**Exercise objective:**
Recast the listing below as a Markdown table with an Index column numbering each row and an Entry column holding the corresponding line, skipping any blank lines. Leave the pictures out of the table.

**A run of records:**

────────────────────

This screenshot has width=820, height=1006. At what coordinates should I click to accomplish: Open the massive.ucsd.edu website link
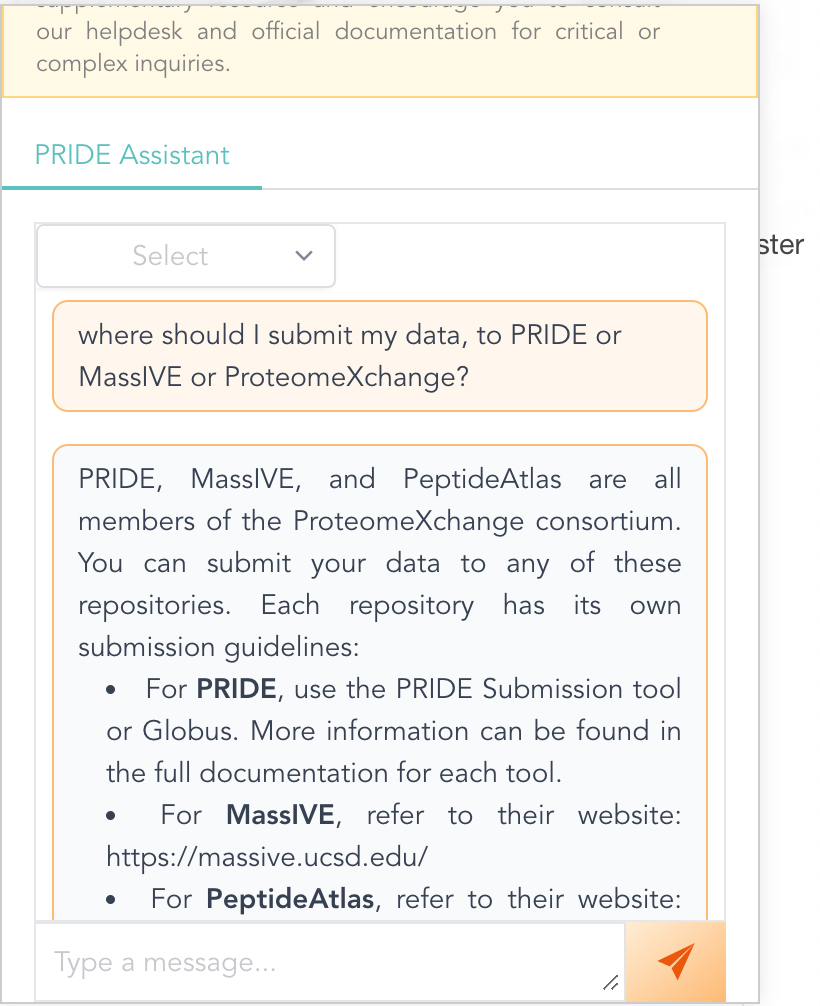click(267, 857)
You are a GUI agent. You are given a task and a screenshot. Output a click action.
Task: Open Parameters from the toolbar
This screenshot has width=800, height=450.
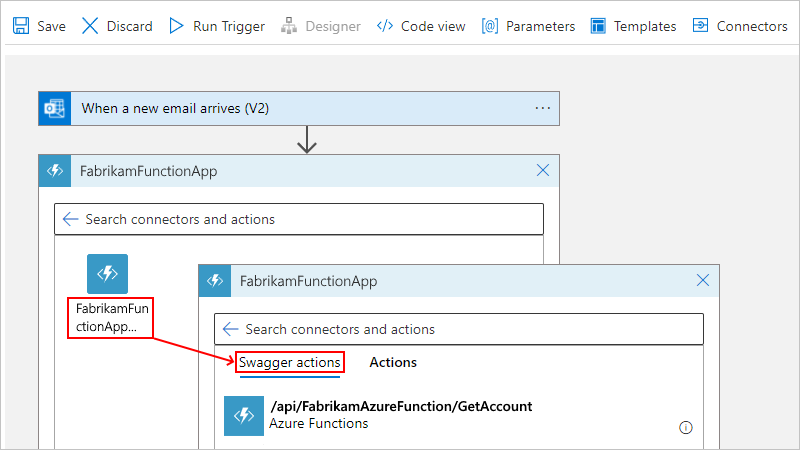[x=529, y=26]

────────────────────

**Output for this exercise:**
| Index | Entry |
|---|---|
| 1 | This screenshot has width=820, height=1006. At what coordinates should I click to accomplish: Open the massive.ucsd.edu website link |
| 2 | click(267, 857) |
| 3 | You are a GUI agent. You are given a task and a screenshot. Output a click action. |
| 4 | Task: Open Parameters from the toolbar |
| 5 | This screenshot has width=800, height=450. |
| 6 | [x=529, y=26] |